For large-vocabulary continuous speech recognition (LVCSR) of highly-inflected languages, selection of an appropriate recognition unit is the first important step. The morpheme-based approach is often adopted because of its high coverage and linguistic properties. But morpheme units are short, often consisting of one or two phonemes, thus they are more likely to be confused in ASR than word units. Generally, word units provide better linguistic constraint, but increases the vocabulary size explosively, causing OOV (out-of-vocabulary) and data sparseness problems in language modeling. In this research, we investigate approaches of selecting word entries by concatenating morpheme sequences, which would reduce word error rate (WER).

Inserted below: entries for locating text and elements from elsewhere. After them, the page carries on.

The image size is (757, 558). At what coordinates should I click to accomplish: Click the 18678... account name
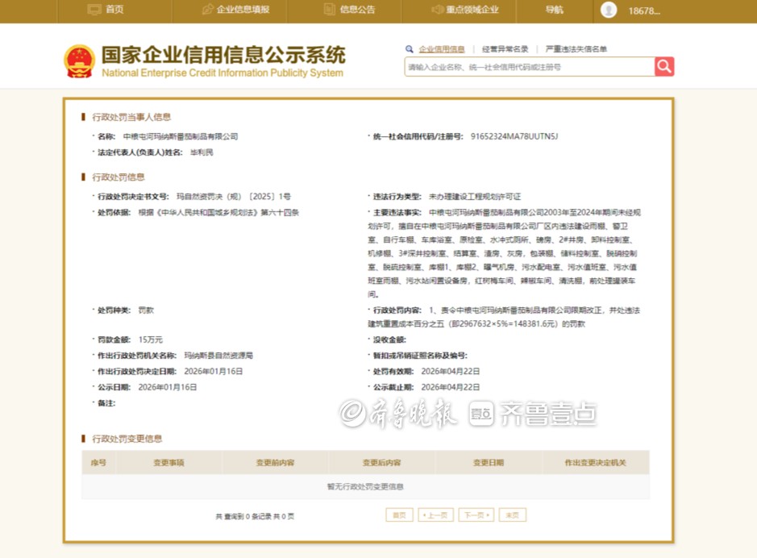click(x=643, y=10)
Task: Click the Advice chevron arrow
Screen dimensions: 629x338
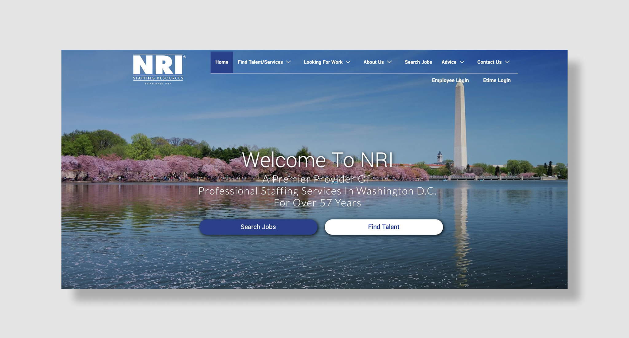Action: (462, 62)
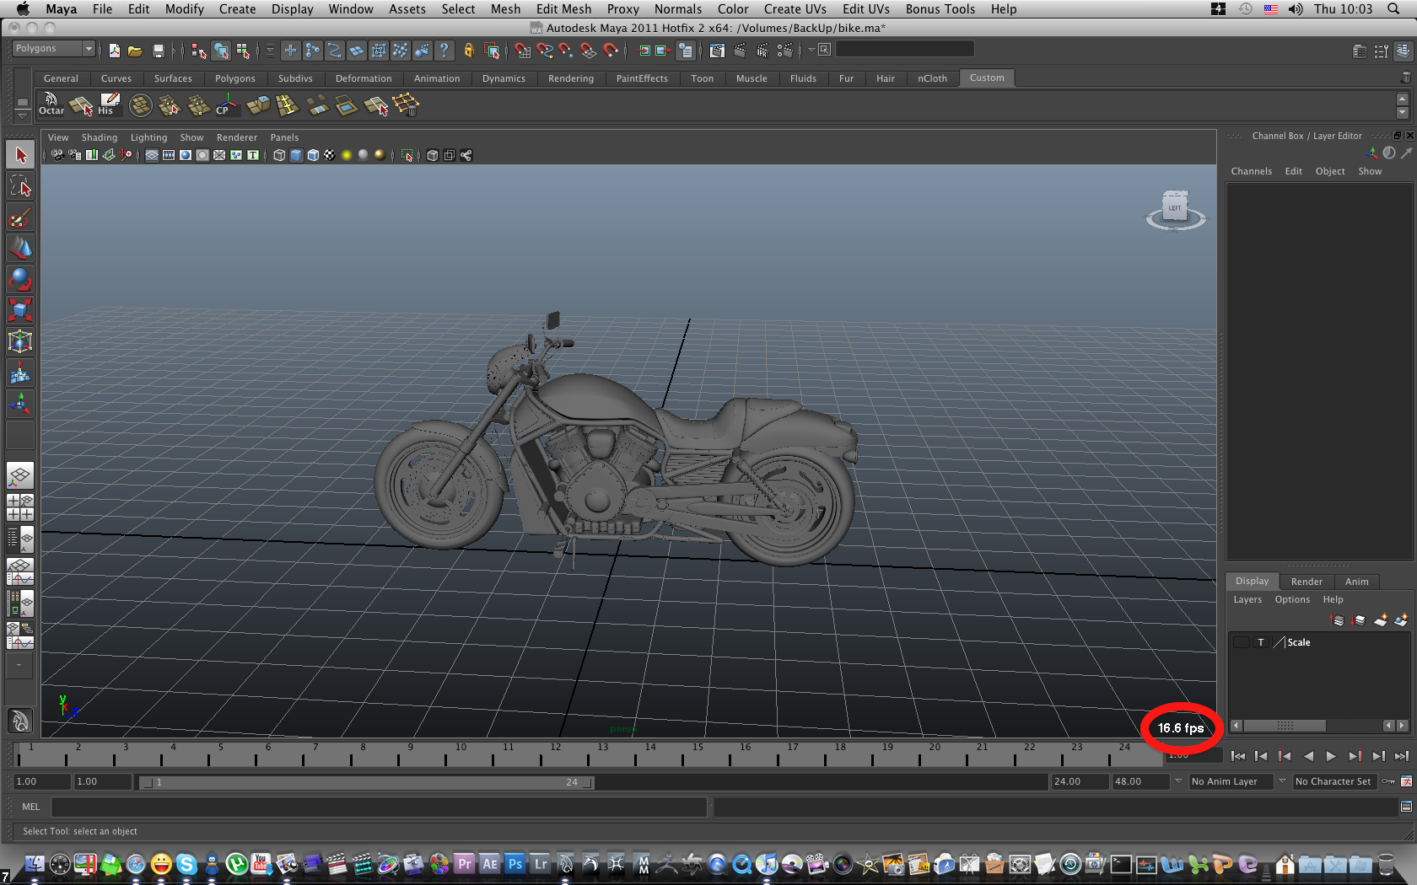The height and width of the screenshot is (885, 1417).
Task: Switch to four-view pane layout
Action: click(x=20, y=507)
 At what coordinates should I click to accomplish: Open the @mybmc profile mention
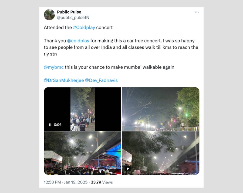pos(53,67)
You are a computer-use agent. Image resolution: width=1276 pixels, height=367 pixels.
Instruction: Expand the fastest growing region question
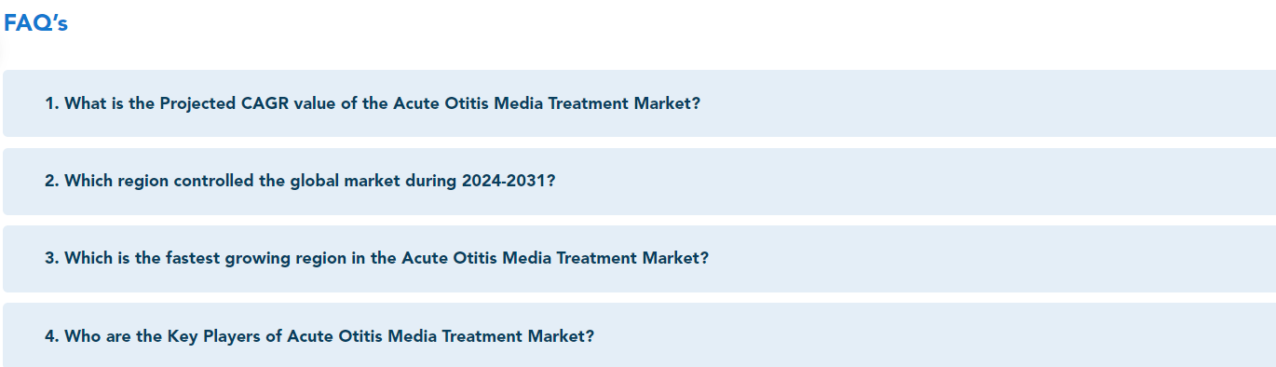(639, 258)
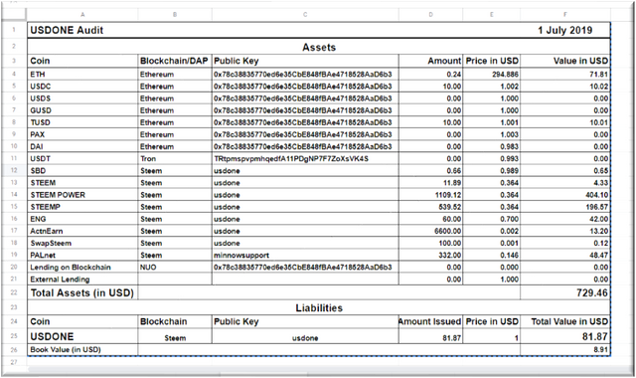
Task: Select the STEEM POWER amount 1109.12
Action: 430,195
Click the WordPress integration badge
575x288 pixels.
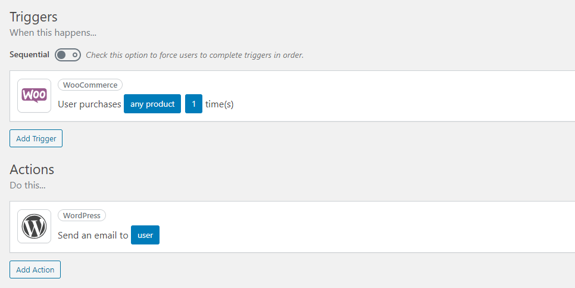coord(82,215)
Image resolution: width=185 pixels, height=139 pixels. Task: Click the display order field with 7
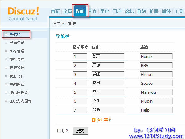(80, 110)
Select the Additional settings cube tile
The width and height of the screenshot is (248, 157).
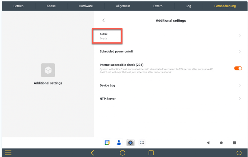click(x=48, y=70)
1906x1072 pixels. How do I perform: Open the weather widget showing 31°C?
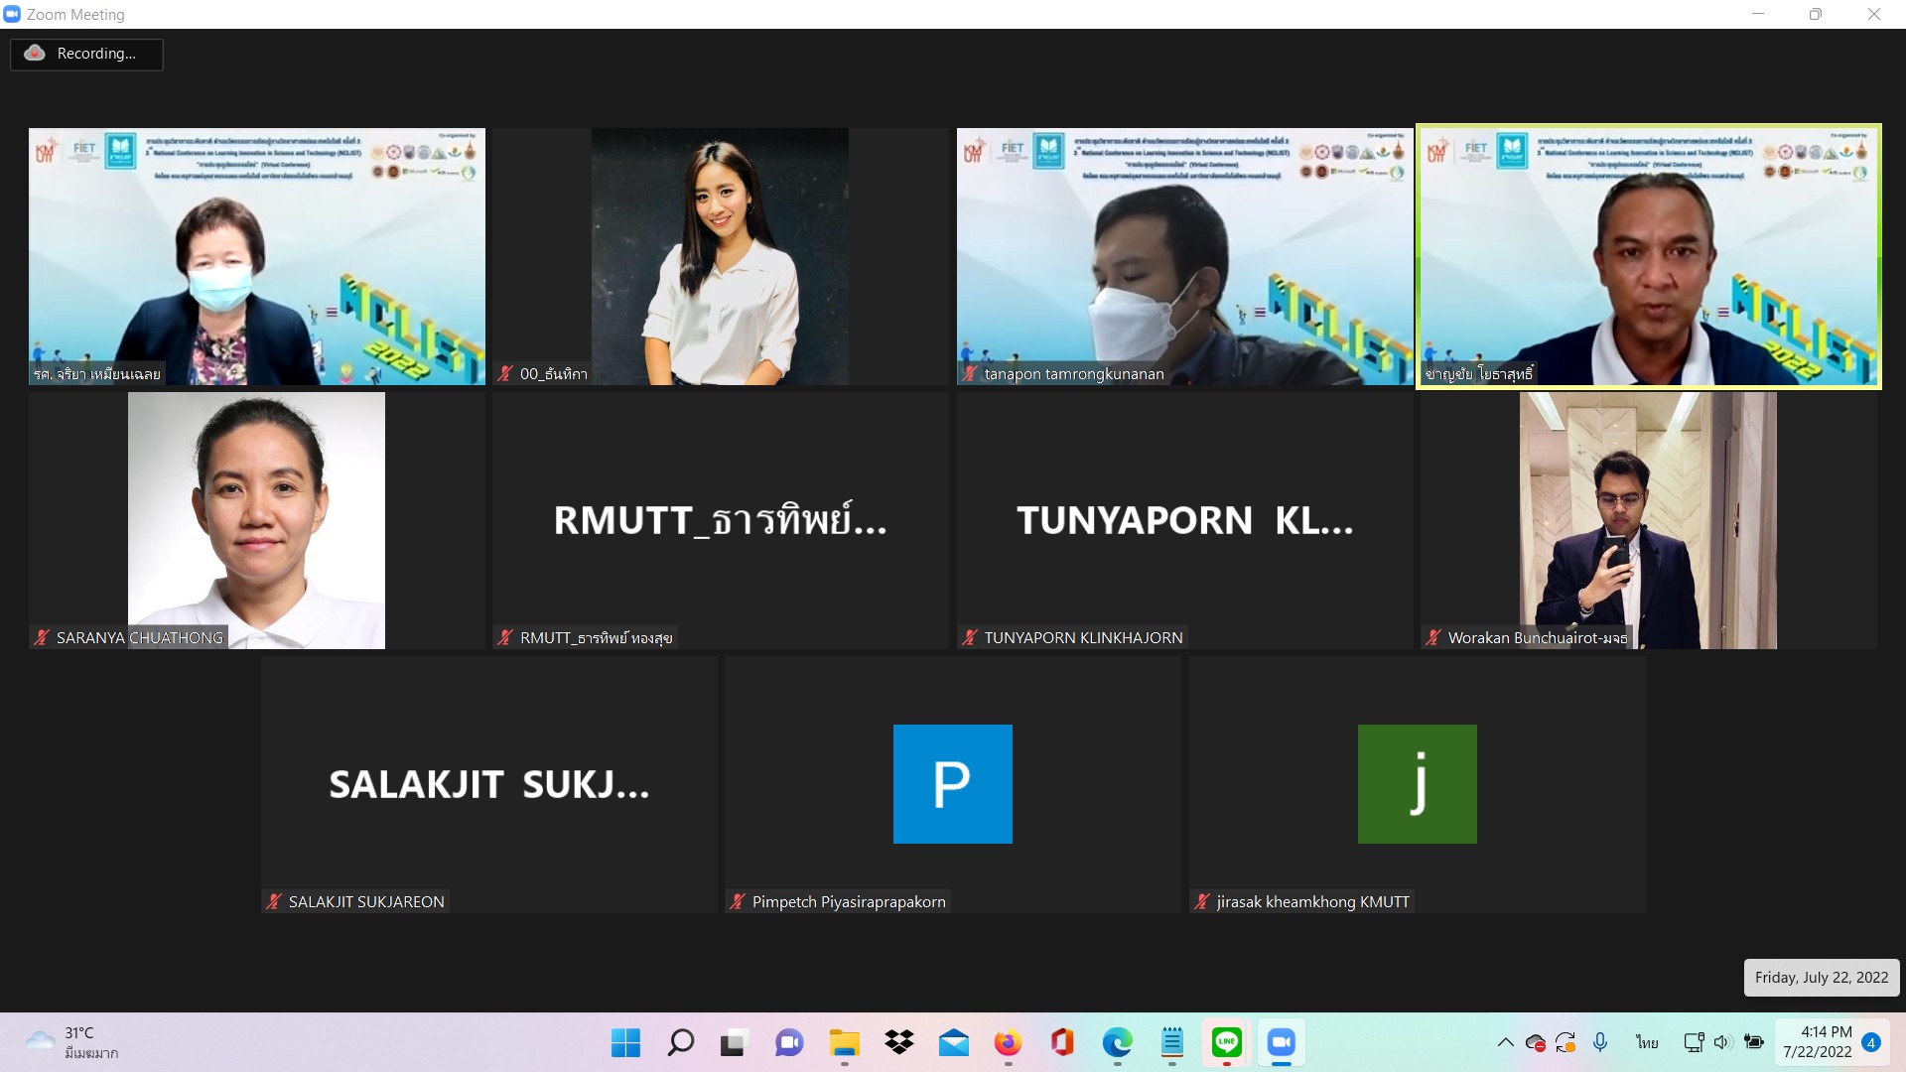pos(71,1042)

Specifically, we compare the ASR results of the word-based model and those of the morpheme-based model, and extract typical patterns which would reduce the WER. This method has been successfully applied to an Uyghur LVCSR system, resulting in a significant reduction of WER without a drastic increase of the vocabulary size.
基于语素拼接的大词汇量维吾尔语语音识别语言建模
对于高屈折语言的大词汇量连续语音识别,选择合适的识别单元是重要的第一步。基于语素的方法由于其高覆盖率和语言特性而被广泛采用。但是语素单位很短,通常由一个或两个音素组成,因此在ASR中它们比单词单位更容易混淆。一般来说,单词单位提供了更好的语言约束,但会爆炸性地增加词汇量,导致语言建模中的OOV (out-of-vocabulary)和数据稀疏性问题。在本研究中,我们探讨了通过连接语素序列来选择单词条目的方法,以降低单词错误率(WER)。具体而言,我们比较了基于词的模型和基于语素的模型的ASR结果,并提取了降低WER的典型模式。该方法已成功地应用于维吾尔语LVCSR系统,在不大幅增加词汇量的情况下显著降低了WER。
本文章由计算机程序翻译,如有差异,请以英文原文为准。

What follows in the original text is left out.